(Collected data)

-*-

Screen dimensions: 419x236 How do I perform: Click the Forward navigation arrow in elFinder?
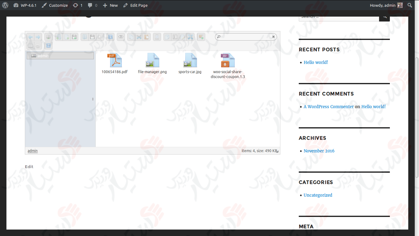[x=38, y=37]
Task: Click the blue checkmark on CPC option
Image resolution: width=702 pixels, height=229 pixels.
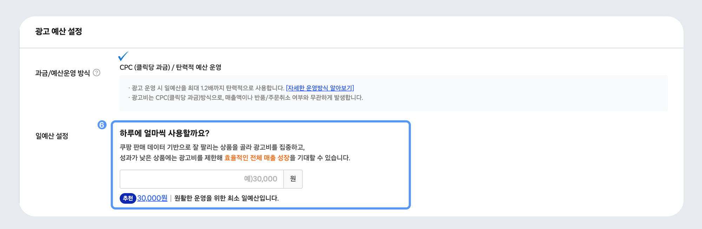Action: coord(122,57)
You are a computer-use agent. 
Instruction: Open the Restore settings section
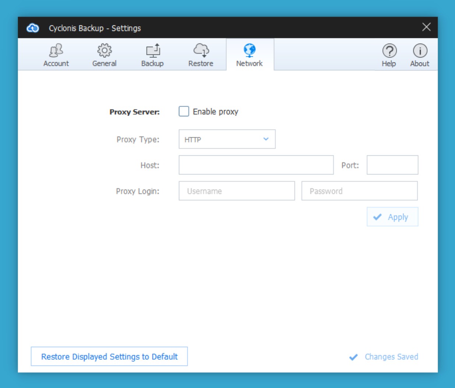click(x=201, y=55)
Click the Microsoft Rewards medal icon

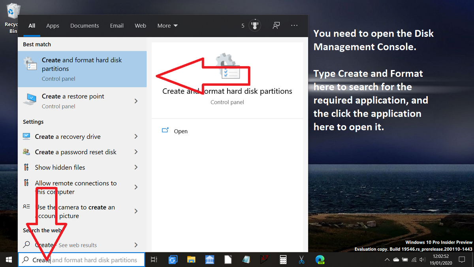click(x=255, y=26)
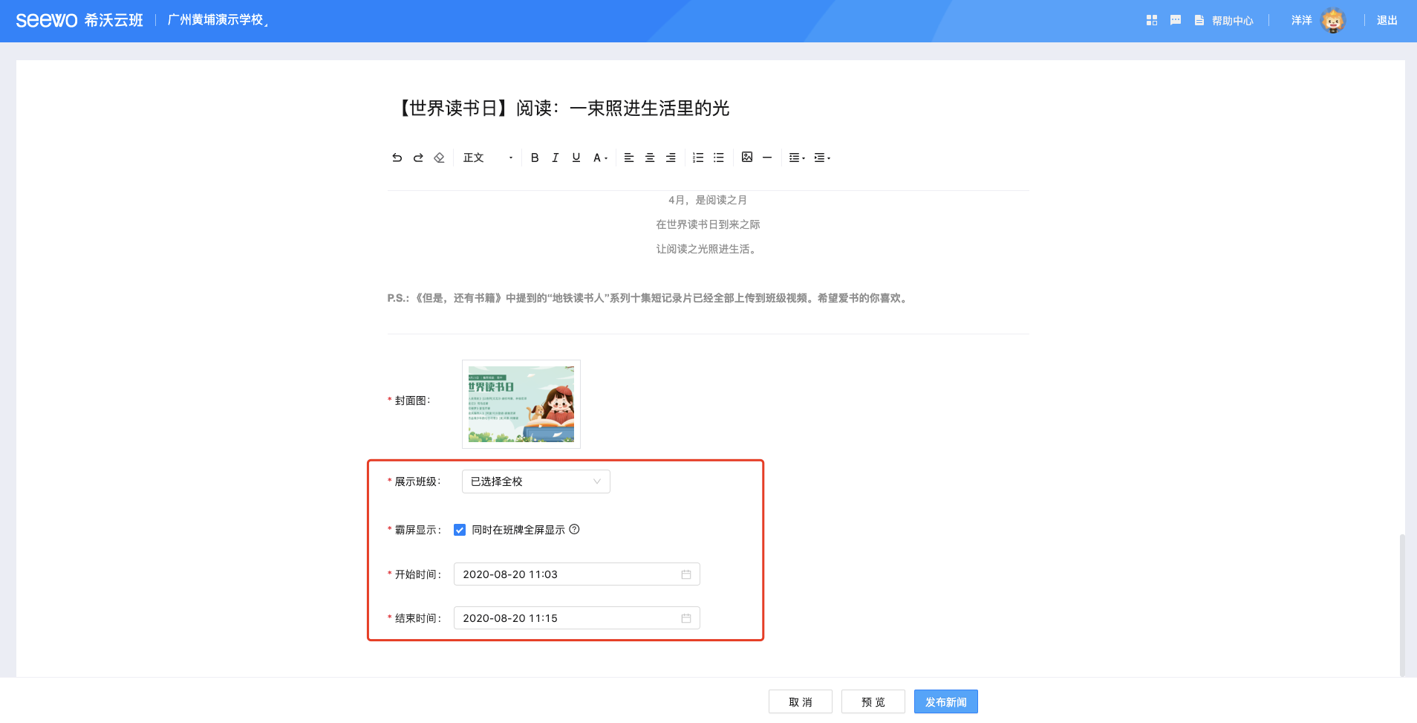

-*-

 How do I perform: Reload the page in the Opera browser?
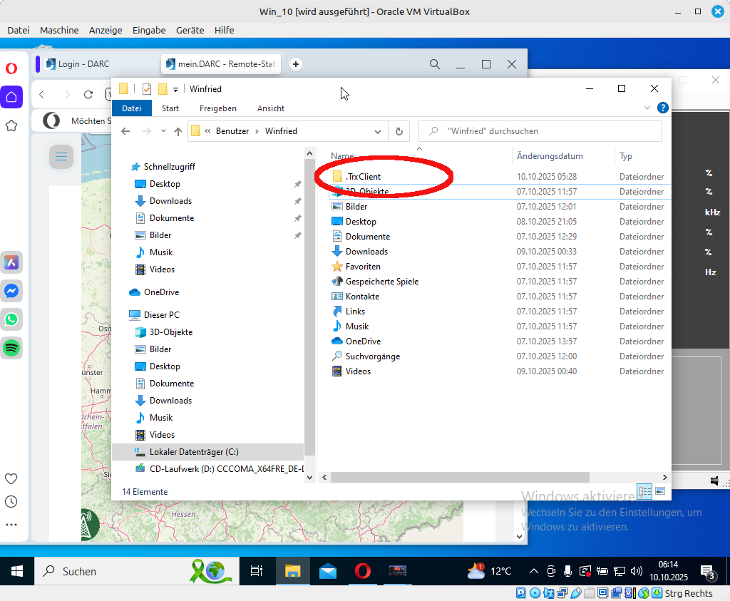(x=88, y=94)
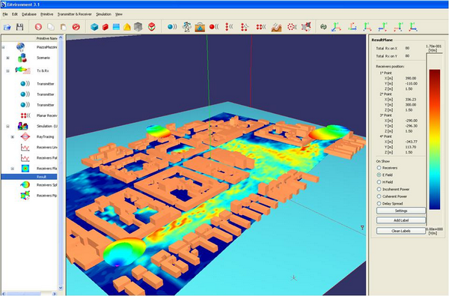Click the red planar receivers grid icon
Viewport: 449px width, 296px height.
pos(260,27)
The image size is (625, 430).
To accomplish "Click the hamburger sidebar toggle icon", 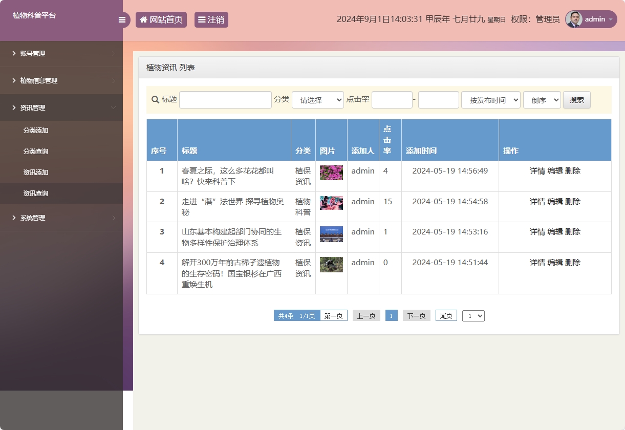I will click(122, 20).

-*-

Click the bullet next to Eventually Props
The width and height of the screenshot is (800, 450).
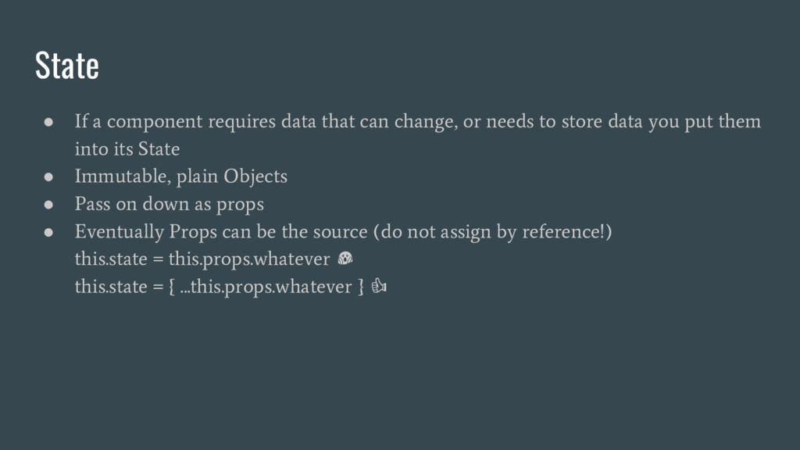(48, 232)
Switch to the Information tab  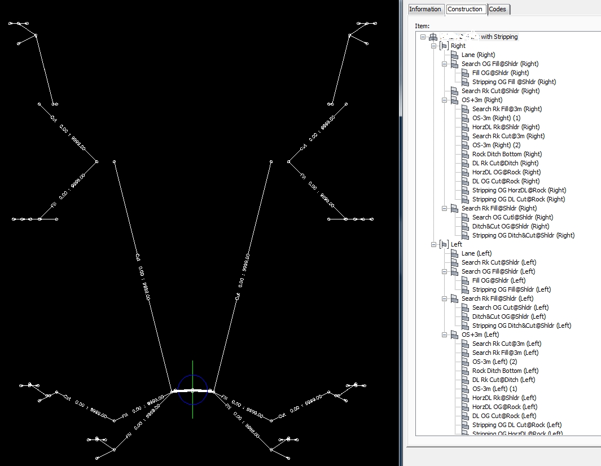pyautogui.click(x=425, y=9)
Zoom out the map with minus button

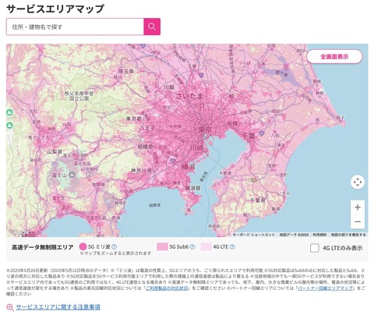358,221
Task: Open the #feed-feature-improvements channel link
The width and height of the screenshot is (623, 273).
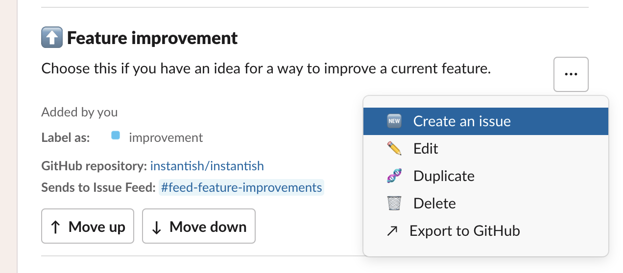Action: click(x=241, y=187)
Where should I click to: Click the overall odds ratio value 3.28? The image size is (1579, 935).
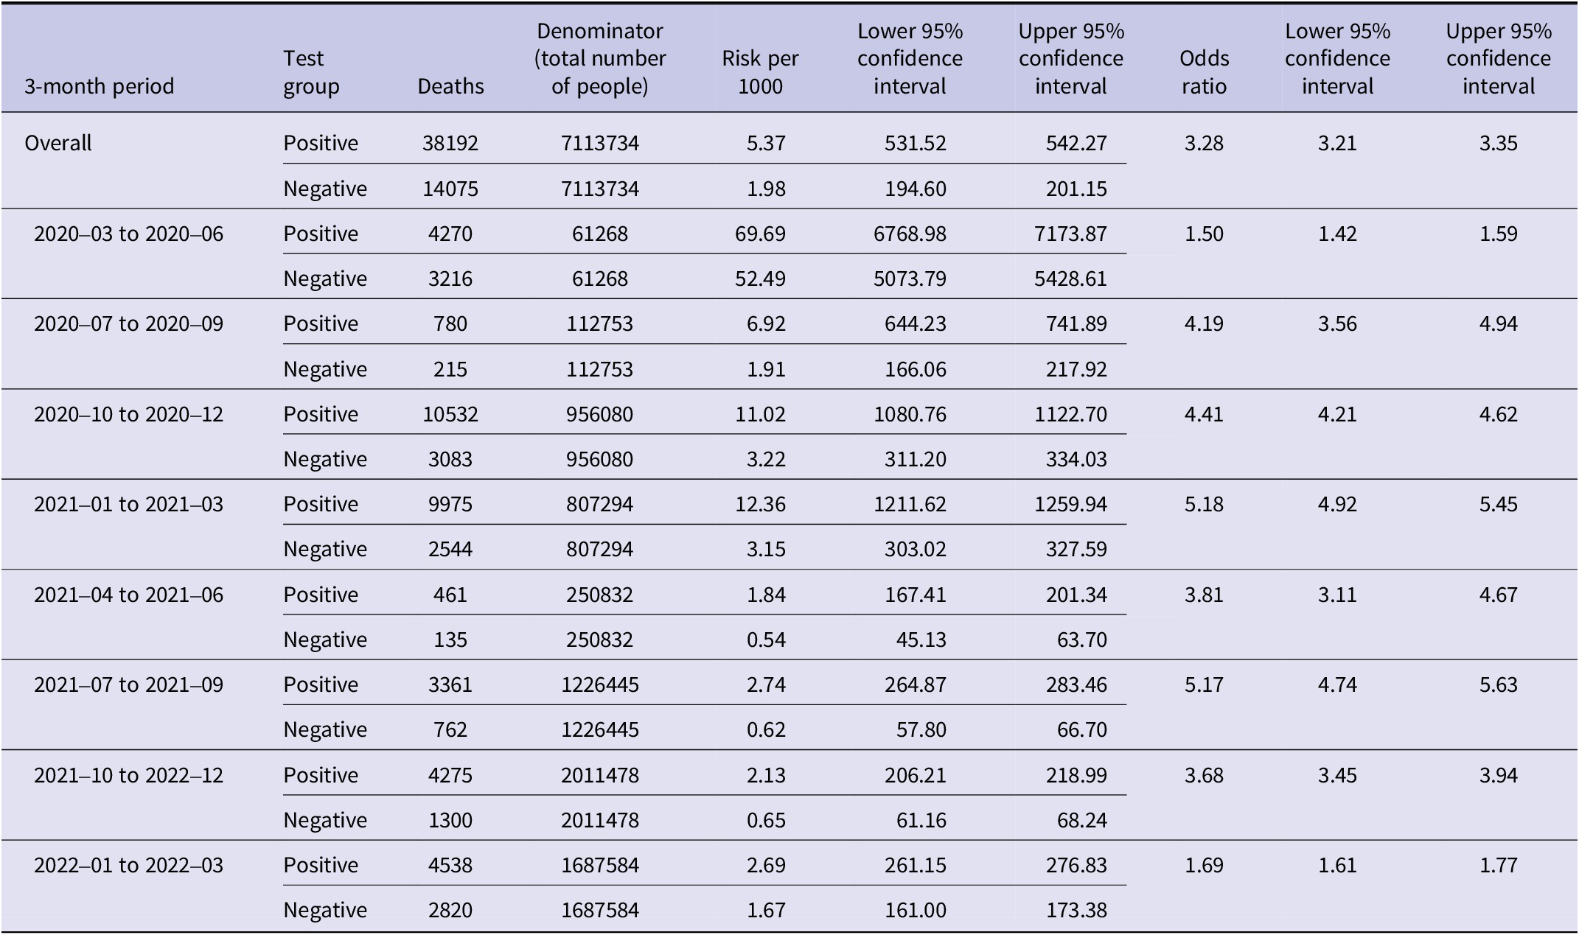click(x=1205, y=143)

-*-

### EXERCISE PROMPT
For each line in the data that contains the string "Task", give a copy of that line.

### ANSWER TO THE PROBLEM
Task: Click the blue checkmark on CPC option
Task: Open the #feed-feature-improvements channel link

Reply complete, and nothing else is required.